Man, this feeling is one of the worse feelings around. It leaves you comparing yourself to total strangers. Wondering if you’re good enough. If you’re wasting your life. If you’re being the absolute best that you can be.

Let me put it bluntly for you: fuck that noise. As someone who still struggles with the social media blues, I can honestly say it’s just not worth it. What is worth something is my mental health. Staring at perfectly framed and lit pictures of perfect people doing perfect things all day can really trigger my anxiety. I start to over analyze every little decision I make through out the day. Should I have made the orange my kid just ate look like a pretty little owl before I fed it to him? Should I be doing my hair and makeup every morning instead of grabbing extra sleep even though I wont see anyone but my husband and kids all day? And once you start to sit there and think everything you do is wrong it becomes painful to continue to do anything.

Entering the world of social media as part of your job turned out to be one of the most stressful things I have ever had to do. It used to just be a way to post photos of adventures and give friends and family updates on what was going on in my life. Suddenly it became a way for strangers to judge me. A new, fun way to compare myself to that perfect Pinterest mom. A way for me to feel just not good enough in a world of perfection. I learned a long time ago I was never going to be perfect. And I thought I had come to terms with that. But when I decided it was time to expand my business from taking commissions from friends and family to reaching out on the internet for new customers I quickly realized I hadn’t quite come to terms with it like I thought I did.

Over the course of the 2 years I have been using social media to promote my business I haven’t had the most followers, the most interaction and my main source of revenue is still commissions (although now it expanded to some through Instagram).

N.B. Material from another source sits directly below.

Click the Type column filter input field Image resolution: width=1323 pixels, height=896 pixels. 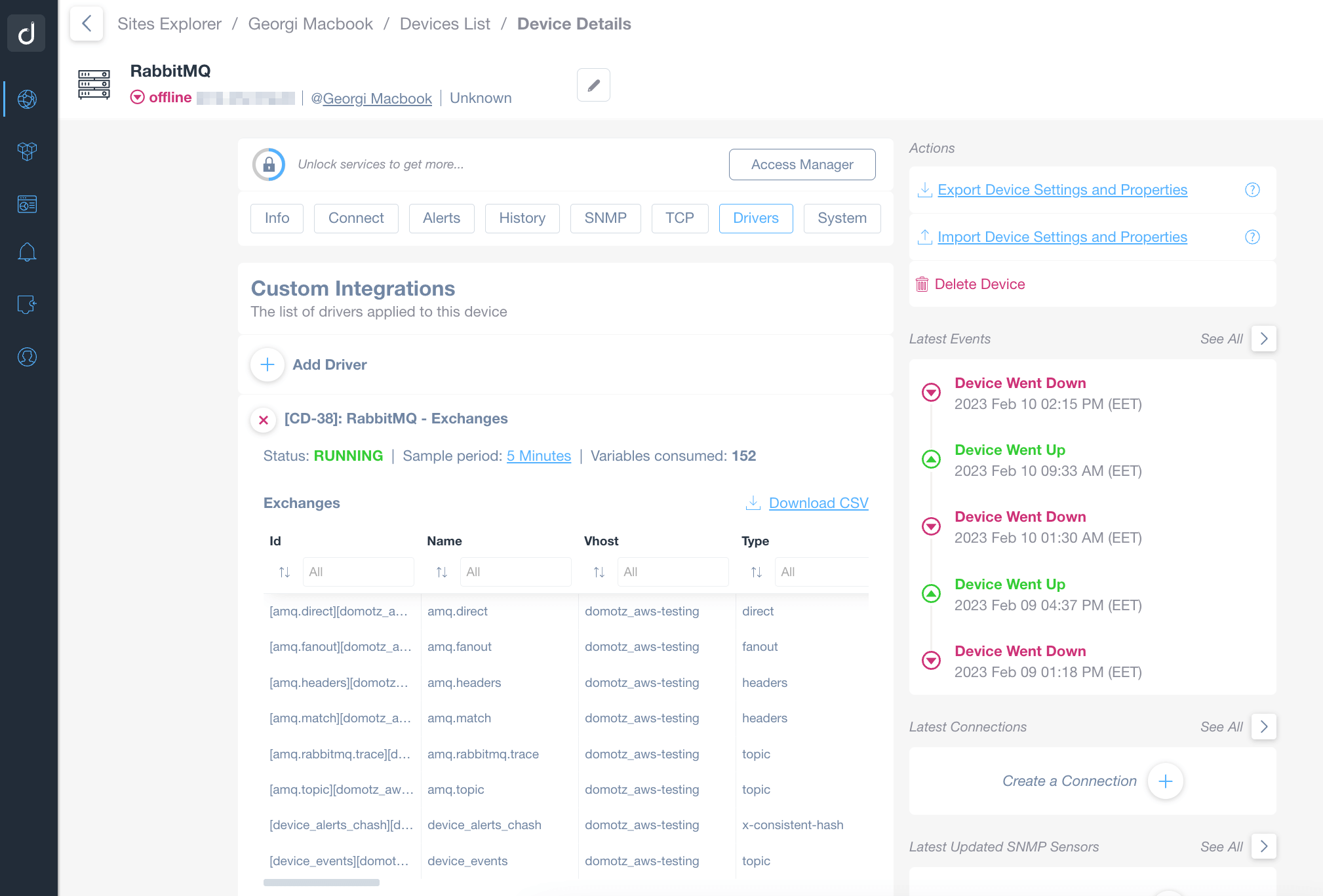pyautogui.click(x=821, y=572)
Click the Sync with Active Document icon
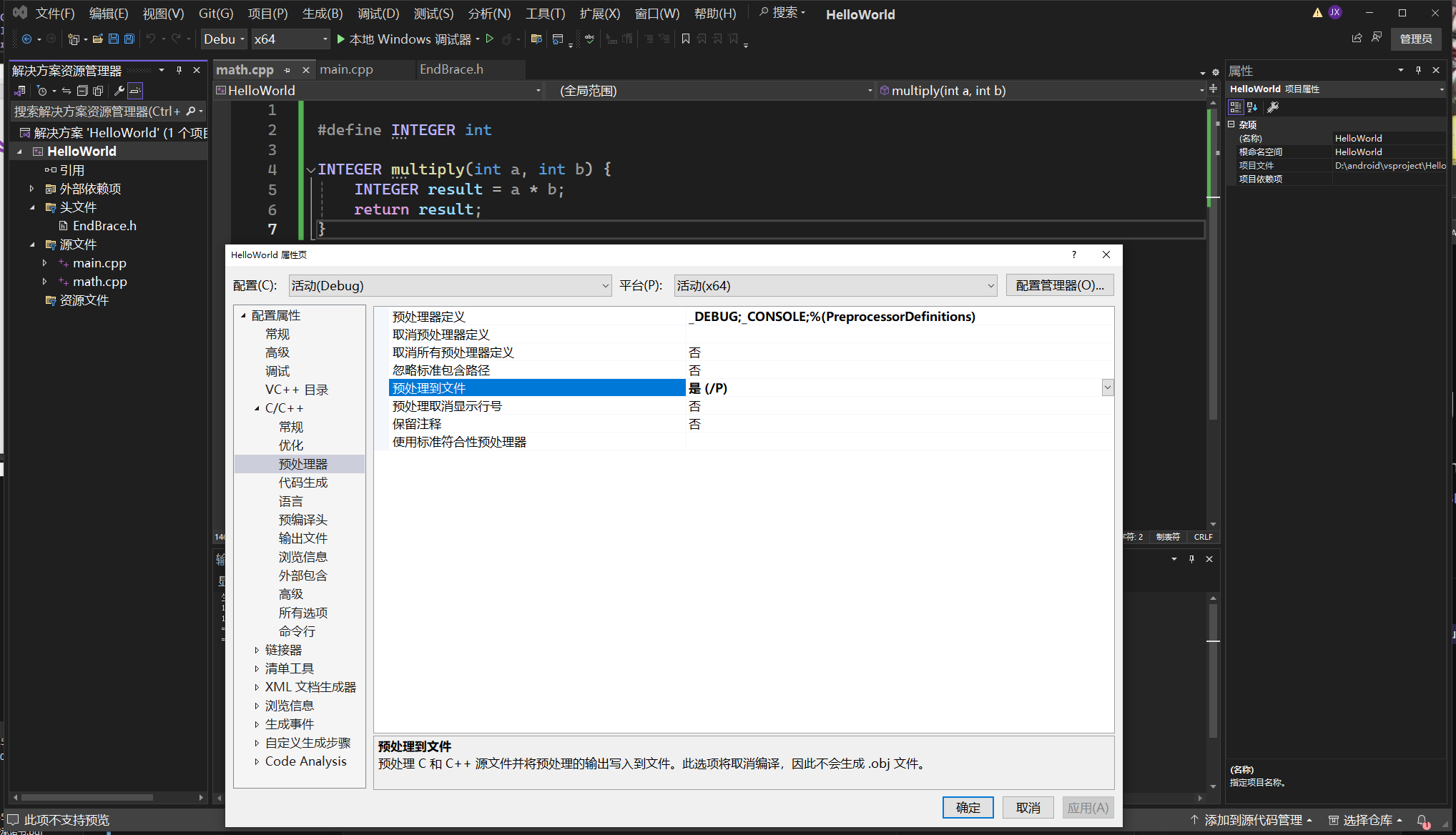Screen dimensions: 1456x835 click(66, 91)
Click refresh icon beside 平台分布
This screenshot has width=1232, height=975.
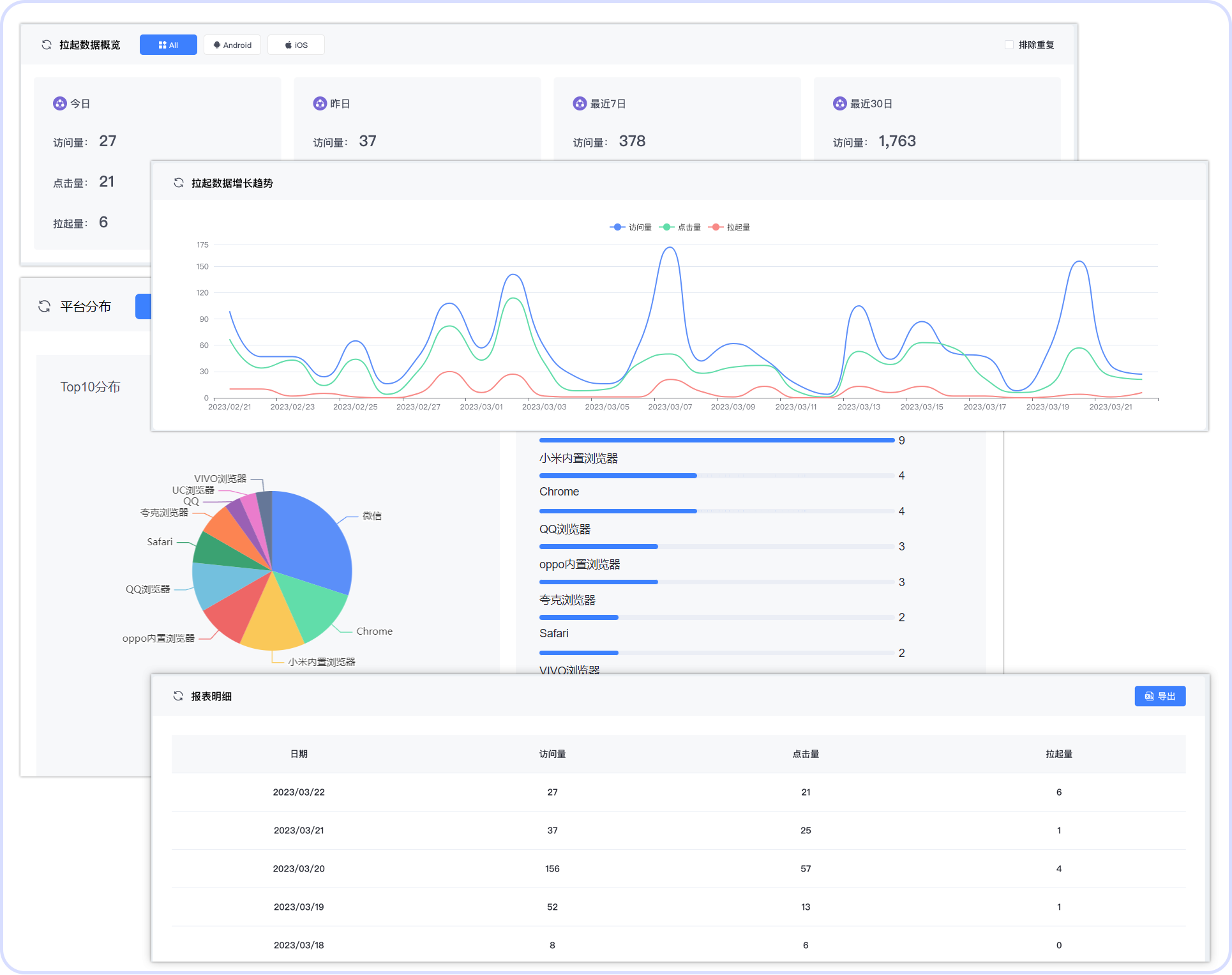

At first this was crushing for me. I felt like I was a complete and total failure. Then I realized that I wasn’t having any fun with it. I stressed too much about perfect photos and not about the quality of the content I was providing. I felt like I always had to have a mask of perfection on. And why would I want to build a business and career for myself that I didn’t love? I became a stay at home mom because it’s what my heart told me I needed to do. So why wouldn’t I listen to my heart on this? And you know what? Ever since I’ve started to be myself on these platforms I’ve gotten more followers(still not a crazy amount), started enjoying my time doing it, and have gotten the courage to get out of my comfort zone and my head and start to explore blogging and pattern writing. And even if I’m never the most successful craft person in the world, I still have spent my time doing something I love and being happy about it.